## Source document
Start
DIVINE HEALING(E W Kenyon)
THE SUBJECT OF HEALING is one over which there has been much controversy. Today there exist at least three different attitudes toward healing among the Christians.
One group teaches that healing is not for us today. They base this upon the theory that healing is a miracle and that miracles do not belong to the present day; that they belonged only to the Apostolic Age.
Another group teaches that God heals today in answer to special prayer or a special act of faith, and that according to His own will in the matter. The third group teaches that healing for the body is the legal right of every child of God, and that he receives healing for his physical body upon the same grounds that he receives remission of sin for his spirit. Let us now examine these three teachings in the light of the Word.
The first attitude can be easily shown to be erroneous by a definition of a miracle. A miracle, according to Webster, is an act or happening in the material or physical sphere that apparently departs from the laws of nature or goes beyond what is known concerning these laws. It is really an intervention of God into the realm of natural laws, or the realm of human activity. It is God coming upon the scene.
Whenever God comes into immediate contact with men a miracle is performed. Every answer to prayer, regardless of its smallness, and every New Birth is a miracle. An act of healing whereby God comes into immediate contact with man's physical body is no more a miracle than the New Birth, in which God comes into immediate contact with the spirit of man, imparting to it His own nature.
End
Could you write out the portion of the divine healing text above between "One group teaches" and "of the Word.", inclusive, word for word?

## Data shown
Start
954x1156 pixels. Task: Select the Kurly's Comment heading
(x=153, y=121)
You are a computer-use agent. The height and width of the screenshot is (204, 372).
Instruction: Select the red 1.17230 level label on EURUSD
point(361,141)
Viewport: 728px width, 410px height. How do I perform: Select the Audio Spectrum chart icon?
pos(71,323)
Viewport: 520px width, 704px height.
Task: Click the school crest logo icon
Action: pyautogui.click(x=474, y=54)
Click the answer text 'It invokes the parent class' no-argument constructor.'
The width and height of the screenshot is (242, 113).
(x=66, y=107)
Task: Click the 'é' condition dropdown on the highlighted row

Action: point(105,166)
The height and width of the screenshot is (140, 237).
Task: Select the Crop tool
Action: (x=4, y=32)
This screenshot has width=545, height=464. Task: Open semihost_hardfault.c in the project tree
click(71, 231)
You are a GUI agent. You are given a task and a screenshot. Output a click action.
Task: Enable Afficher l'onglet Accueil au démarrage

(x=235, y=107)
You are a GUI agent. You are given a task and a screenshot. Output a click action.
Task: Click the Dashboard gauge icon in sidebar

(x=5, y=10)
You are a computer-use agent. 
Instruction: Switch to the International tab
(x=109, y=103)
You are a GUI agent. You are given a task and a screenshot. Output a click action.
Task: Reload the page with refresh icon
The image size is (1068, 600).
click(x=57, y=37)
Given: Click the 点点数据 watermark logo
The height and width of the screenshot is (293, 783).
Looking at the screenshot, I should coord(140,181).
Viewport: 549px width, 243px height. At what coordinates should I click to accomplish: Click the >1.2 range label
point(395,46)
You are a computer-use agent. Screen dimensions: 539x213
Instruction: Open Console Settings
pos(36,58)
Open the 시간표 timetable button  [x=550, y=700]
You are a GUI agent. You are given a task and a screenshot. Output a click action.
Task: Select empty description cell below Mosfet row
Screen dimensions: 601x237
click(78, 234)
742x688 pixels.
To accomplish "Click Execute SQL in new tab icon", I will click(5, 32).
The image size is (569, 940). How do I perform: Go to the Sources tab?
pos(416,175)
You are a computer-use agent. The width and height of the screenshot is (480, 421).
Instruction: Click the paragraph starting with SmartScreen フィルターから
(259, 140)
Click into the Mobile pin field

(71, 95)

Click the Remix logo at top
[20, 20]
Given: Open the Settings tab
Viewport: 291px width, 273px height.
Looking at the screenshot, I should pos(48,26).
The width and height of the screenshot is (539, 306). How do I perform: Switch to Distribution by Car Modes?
End
## Answer to this exercise
One group teaches that healing is not for us today. They base this upon the theory that healing is a miracle and that miracles do not belong to the present day; that they belonged only to the Apostolic Age.
Another group teaches that God heals today in answer to special prayer or a special act of faith, and that according to His own will in the matter. The third group teaches that healing for the body is the legal right of every child of God, and that he receives healing for his physical body upon the same grounds that he receives remission of sin for his spirit. Let us now examine these three teachings in the light of the Word.